PROBLEM TO SOLVE
Every record is to be transcribed exactly as written.

● ● ● ● ●

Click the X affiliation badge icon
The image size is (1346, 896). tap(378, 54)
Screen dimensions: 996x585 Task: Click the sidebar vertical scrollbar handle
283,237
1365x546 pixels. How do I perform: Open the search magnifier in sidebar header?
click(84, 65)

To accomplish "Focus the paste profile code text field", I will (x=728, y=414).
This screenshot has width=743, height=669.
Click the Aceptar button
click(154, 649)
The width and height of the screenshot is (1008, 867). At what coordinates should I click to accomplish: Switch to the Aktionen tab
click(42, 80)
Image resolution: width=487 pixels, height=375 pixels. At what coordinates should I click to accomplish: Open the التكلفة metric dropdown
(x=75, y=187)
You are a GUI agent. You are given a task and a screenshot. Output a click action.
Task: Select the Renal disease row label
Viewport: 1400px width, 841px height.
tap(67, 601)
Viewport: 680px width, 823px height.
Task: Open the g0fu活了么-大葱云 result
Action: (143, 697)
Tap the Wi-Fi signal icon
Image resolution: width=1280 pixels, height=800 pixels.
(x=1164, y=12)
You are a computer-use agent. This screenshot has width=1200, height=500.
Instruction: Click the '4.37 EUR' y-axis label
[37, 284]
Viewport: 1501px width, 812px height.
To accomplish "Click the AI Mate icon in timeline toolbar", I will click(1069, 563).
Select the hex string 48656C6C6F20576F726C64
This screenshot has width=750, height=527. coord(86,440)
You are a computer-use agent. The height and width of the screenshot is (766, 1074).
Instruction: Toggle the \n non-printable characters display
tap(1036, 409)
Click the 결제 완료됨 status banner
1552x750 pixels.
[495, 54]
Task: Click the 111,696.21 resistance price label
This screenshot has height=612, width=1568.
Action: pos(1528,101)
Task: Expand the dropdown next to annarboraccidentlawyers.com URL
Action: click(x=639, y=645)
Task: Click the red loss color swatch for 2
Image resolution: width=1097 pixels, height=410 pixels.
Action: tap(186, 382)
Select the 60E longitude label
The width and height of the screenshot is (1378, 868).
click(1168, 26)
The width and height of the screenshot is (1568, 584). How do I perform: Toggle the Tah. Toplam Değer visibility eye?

● ● ● ● ●

RESPONSE
Click the X affiliation badge icon
The image size is (1346, 896). tap(378, 54)
Screen dimensions: 996x585 Task: Click the sidebar vertical scrollbar handle
283,237
1365x546 pixels. How do I perform: Open the search magnifier in sidebar header?
click(84, 65)

To accomplish "Focus the paste profile code text field", I will (x=728, y=414).
This screenshot has width=743, height=669.
Click the Aceptar button
click(154, 649)
The width and height of the screenshot is (1008, 867). At what coordinates should I click to accomplish: Switch to the Aktionen tab
click(42, 80)
Image resolution: width=487 pixels, height=375 pixels. At what coordinates should I click to accomplish: Open the التكلفة metric dropdown
(x=75, y=187)
You are a GUI agent. You are given a task and a screenshot. Output a click action.
Task: Select the Renal disease row label
Viewport: 1400px width, 841px height.
tap(67, 601)
Viewport: 680px width, 823px height.
Task: Open the g0fu活了么-大葱云 result
Action: (143, 697)
Tap the Wi-Fi signal icon
Image resolution: width=1280 pixels, height=800 pixels.
(x=1164, y=12)
You are a computer-use agent. This screenshot has width=1200, height=500.
Instruction: Click the '4.37 EUR' y-axis label
[37, 284]
Viewport: 1501px width, 812px height.
To accomplish "Click the AI Mate icon in timeline toolbar", I will click(1069, 563).
Select the hex string 48656C6C6F20576F726C64
This screenshot has width=750, height=527. coord(86,440)
You are a computer-use agent. The height and width of the screenshot is (766, 1074).
Instruction: Toggle the \n non-printable characters display
tap(1036, 409)
Click the 결제 완료됨 status banner
1552x750 pixels.
[495, 54]
Task: Click the 111,696.21 resistance price label
This screenshot has height=612, width=1568.
Action: pos(1528,101)
Task: Expand the dropdown next to annarboraccidentlawyers.com URL
Action: click(x=639, y=645)
Task: Click the red loss color swatch for 2
Image resolution: width=1097 pixels, height=410 pixels.
Action: tap(186, 382)
Select the 60E longitude label
The width and height of the screenshot is (1378, 868).
click(1168, 26)
The width and height of the screenshot is (1568, 584). How do I perform: Toggle the Tah. Toplam Değer visibility eye?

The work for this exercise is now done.